Background: Measures of cardiac structure and function are important human phenotypes that are associated with a range of clinical outcomes. Studying these traits in large populations can be time consuming and costly. Utilizing data from large electronic medical records (EMRs) is one possible solution to this problem. We describe the extraction and filtering of quantitative transthoracic echocardiographic data from the Epidemiologic Architecture for Genes Linked to Environment (EAGLE) study, a large, racially diverse, EMR-based cohort (n = 15,863).

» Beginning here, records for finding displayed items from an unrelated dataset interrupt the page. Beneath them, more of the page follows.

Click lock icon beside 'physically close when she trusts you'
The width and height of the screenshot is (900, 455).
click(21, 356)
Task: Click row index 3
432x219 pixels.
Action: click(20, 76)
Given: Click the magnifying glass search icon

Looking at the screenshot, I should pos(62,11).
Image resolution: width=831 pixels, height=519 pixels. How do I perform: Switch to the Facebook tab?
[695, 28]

Results: There were 6,076 echocardiography reports for 2,834 unique adult subjects. Missing data were uncommon with over 90% of data points present. Data irregularities are primarily related to inconsistent use of measurement units and transcriptional errors. The reported filtering method requires manual review of very few data points (<1%), and filtered echocardiographic parameters are similar to published data from epidemiologic populations of similar ethnicity. Moreover, the cohort is comparable in size, and in some cases larger than community-based cohorts of similar race/ethnicity.
Conclusions: These results demonstrate that echocardiographic data can be efficiently extracted from EMRs, and suggest that EMR-based cohorts have the potential to make major contributions toward the study of epidemiologic and genotype-phenotype associations for cardiac structure and function in diverse populations.
Keywords: Echocardiography; Electronic health records; Natural language processing.